* _Data shown_
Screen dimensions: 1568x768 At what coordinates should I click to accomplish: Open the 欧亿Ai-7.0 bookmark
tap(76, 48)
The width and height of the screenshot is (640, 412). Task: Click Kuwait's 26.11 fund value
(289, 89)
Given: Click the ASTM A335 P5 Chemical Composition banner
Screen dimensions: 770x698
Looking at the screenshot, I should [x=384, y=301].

...

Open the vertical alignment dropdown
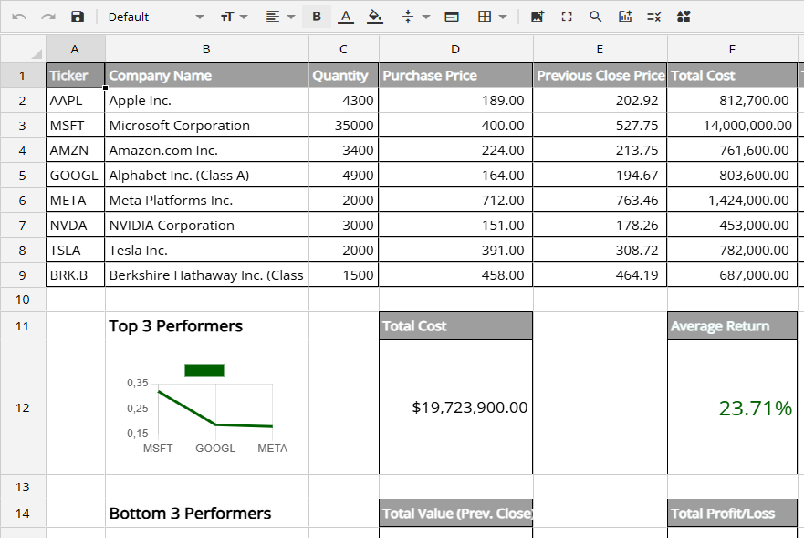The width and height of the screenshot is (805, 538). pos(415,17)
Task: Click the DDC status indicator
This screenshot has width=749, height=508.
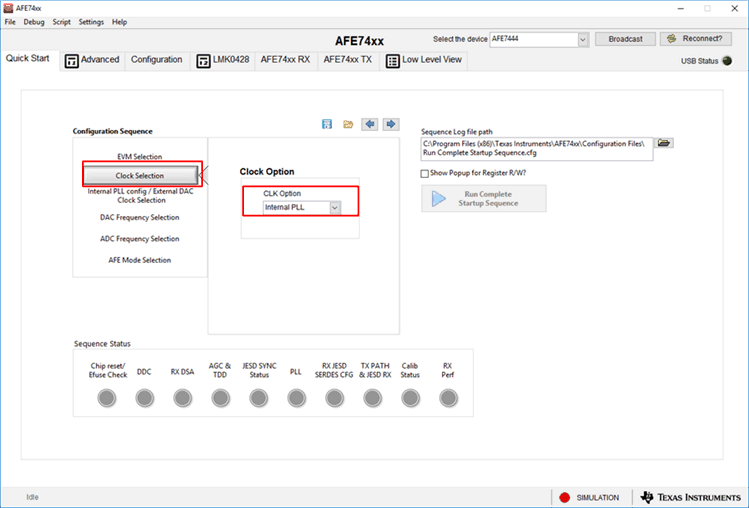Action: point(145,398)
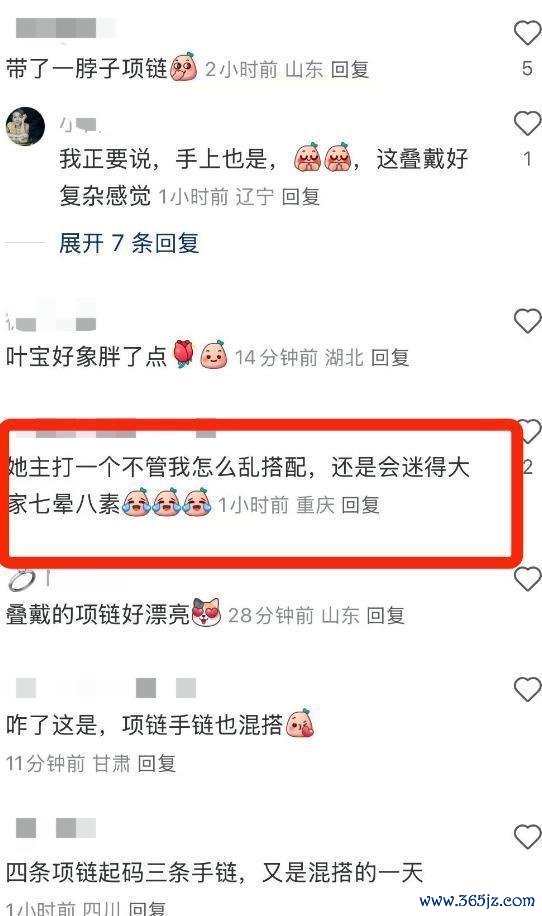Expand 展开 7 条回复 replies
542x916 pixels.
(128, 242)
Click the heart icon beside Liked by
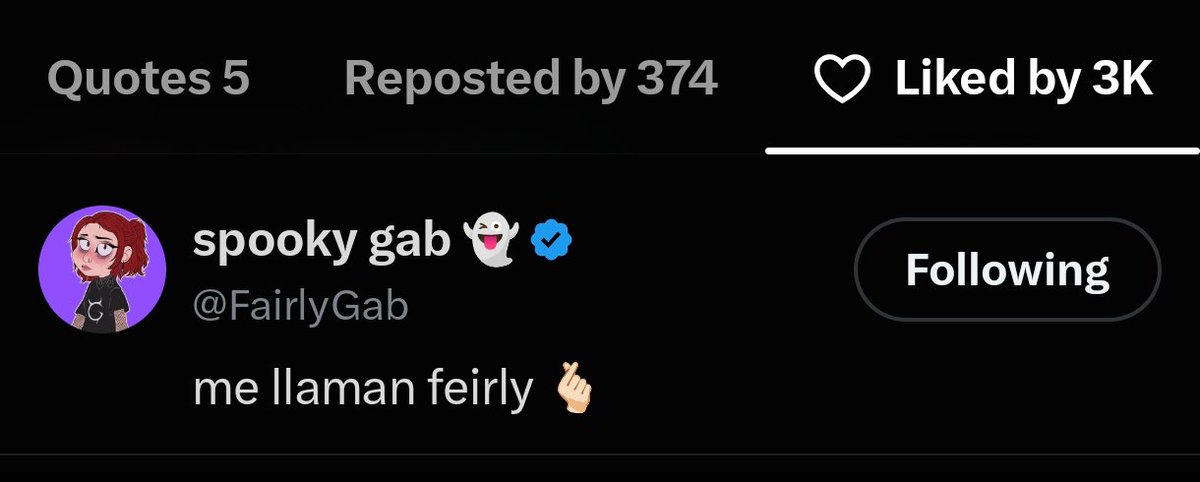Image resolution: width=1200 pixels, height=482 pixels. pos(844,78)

* _The problem_
From the line holding "Screen dimensions: 1568x768" to the line holding "Given: Click the", inclusive, restate each line above exactly as written.

* _Solution_
Screen dimensions: 1568x768 At what coordinates should I click to accomplish: Open the 欧亿Ai-7.0 bookmark
tap(76, 48)
The width and height of the screenshot is (640, 412). Task: Click Kuwait's 26.11 fund value
(289, 89)
Given: Click the ASTM A335 P5 Chemical Composition banner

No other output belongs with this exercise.